Antonina Scheer, Research Project Manager at TPI, highlighted the major enhancement in the framework’s Pillar 3, now called ‘climate finance’ instead of ‘opportunities to finance the transition.’ This revision broadens the scope to include aspects like international finance contributions and renewable energy opportunities, besides the earlier focus on historical emissions trends, climate policies, and financing needs for climate goals.
A novel addition under ‘climate finance’ is the focus on government climate action-related spending disclosure and climate budget tagging, drawing upon World Bank reports and other literature. This inclusion aims to fill a gap in the previous framework, providing vital information to investors about how nations manage climate risks.
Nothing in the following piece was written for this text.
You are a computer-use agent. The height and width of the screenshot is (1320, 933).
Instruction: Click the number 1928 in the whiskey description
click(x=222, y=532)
During a public consultation, ASCOR refined the tool to avoid complexity and ensure its practicality. The feedback led to the rationalisation of indicators, ensuring fairness, especially for middle and low-income countries. The updated framework now features 13 sub-categories with 39 indicators, down from the initial 19 sub-categories and 55 indicators. These indicators are based on detailed policy analysis, and the tool, set for release in early December, will include source links for each indicator.
Finally, the framework’s methodology publication will be followed by the release of assessments for 25 countries, which include major emitters like the UK, Australia, Bangladesh, and Japan. From 2024, ASCOR plans to expand its assessments to over 100 countries included in major sovereign bond indices.
Antonina Scheer, Research Project Manager at TPI Centre, said, “This was an area missing from the previous framework and required in-depth research to develop an appropriate methodology, drawing on World Bank reports and other literature on climate budget tagging practices.”